The Fire Rock Casino should go a long way towards paving your roads if that’s what the Nation wants to do with the profits.

My dad told me stories about making annual trips from northern Illinois to southern Minnesota every summer in the early 1920’s. A super highway had one paved lane–when you met a car, one car or the other pulled out of the way. A good road was gravel. An ordinary road was just a dirt trail. I think that on the ordinary roads they averaged about 20-25 mph in the Model T. The “super highway” would let them average about 35 mph. In this time period, they would have welcomed the “chip and oil” paving. I rode to school in the late 1940’s through the early 1950’s on mostly gravel roads. After these gravel roads got the “chip and oil” paving, we thought it was wonderful–there wasn’t the dust as there was on the gravel roads.

I guess all is relative.

Let’s hope. But first they’ll pay back the loans that built the place ( only six miles to my east ), then there’s all the typical in-fighting within the council concernig the direction of funds. Additionally, theres talk of building a second casino to my west, again on I40, about the Sanders/Chambers AZ area.

Maybe someday.

It takes atleast a week or two to get all the loose stone off the road, even on a truck route like 95(the state highway that made me ask this question) out of Marion.
The route in question had the whole road “touched up” with the chip and tar. Whats even worse is when they just seal the cracks in the road and stone over it, makes for a pretty bumpy ride once everything has settled.

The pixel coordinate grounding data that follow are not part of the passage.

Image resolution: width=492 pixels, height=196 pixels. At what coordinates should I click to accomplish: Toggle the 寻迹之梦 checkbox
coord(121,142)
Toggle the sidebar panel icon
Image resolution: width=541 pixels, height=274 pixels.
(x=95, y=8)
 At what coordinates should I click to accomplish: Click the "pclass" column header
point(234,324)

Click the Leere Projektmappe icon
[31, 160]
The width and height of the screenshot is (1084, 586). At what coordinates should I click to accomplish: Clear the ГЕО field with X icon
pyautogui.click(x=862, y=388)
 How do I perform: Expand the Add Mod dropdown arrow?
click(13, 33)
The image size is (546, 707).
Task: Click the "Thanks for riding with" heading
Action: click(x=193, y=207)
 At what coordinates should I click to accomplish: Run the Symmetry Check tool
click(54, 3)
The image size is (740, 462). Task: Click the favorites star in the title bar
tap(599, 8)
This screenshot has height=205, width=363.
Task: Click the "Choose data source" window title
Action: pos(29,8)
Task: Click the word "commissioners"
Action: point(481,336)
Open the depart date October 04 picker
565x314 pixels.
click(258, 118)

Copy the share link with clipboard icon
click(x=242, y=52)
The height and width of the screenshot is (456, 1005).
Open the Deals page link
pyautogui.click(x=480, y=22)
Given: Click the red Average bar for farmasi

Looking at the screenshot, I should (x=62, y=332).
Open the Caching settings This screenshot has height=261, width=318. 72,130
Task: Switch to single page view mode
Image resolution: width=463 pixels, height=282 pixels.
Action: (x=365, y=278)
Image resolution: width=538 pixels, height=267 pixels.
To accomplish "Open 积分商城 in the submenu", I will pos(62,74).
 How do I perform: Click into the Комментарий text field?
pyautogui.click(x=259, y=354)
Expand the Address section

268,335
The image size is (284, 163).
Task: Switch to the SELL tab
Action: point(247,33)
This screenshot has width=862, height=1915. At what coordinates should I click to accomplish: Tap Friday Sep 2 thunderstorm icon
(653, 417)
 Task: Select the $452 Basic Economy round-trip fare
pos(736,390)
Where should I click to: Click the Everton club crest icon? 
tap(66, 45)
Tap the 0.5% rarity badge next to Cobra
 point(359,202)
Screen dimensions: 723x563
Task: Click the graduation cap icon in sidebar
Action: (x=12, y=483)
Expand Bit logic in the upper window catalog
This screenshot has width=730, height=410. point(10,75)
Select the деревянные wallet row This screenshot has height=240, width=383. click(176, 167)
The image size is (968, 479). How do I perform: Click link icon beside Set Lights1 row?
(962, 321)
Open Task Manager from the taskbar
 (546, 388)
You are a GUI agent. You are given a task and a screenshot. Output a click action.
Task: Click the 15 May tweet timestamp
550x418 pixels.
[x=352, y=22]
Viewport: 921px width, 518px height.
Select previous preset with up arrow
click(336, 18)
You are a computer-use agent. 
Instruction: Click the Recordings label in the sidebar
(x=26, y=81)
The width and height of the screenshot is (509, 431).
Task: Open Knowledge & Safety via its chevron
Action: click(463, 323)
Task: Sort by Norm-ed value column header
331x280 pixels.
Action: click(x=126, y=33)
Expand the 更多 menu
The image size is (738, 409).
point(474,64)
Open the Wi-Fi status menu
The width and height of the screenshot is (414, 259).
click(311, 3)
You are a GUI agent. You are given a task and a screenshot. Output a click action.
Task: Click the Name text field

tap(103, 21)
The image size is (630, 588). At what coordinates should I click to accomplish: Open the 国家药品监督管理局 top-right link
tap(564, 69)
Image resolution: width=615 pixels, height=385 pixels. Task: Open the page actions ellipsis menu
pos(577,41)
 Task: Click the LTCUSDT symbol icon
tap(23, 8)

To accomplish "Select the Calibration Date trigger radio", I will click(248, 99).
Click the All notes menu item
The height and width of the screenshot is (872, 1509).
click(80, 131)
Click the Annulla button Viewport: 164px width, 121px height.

Chip sealing works great on secondary roads. With trillion dollar budget deficits, maintaining the millions of miles of paved road in this country will become impossible. Many county roads will revert to dirt as the money to maintain pavement runs out…

Federal highways start off with distinct advantage with a base preparation far superior to secondary roads, which for all practical purposes is non existent in some areas. If is really a “wast of money” to pave roads with a poor base that will get heavy traffic. Unfortunately, the most economical way to deal with these roads is frequent “temporary resurfacing” whether it be gravel or tar. State and local roads fall into such a variety catagories as far as base preparedness is concerned, it’s hard for the average citizen to understand why one road gets one treatment and another road with seemingly the similar traffic gets another. Who got what and when for road funds during initial construction or reconstruction, goes a long way to explain who has the better ride.

Another factor; we live in a state where you can drill a well anywhere (not really, an exaggeration) and get clean fresh water. What does that say about the cost of road maintenance, when winter frost works it’s yearly magic ? Base preparation is even more important and road resurfacing becomes more variable.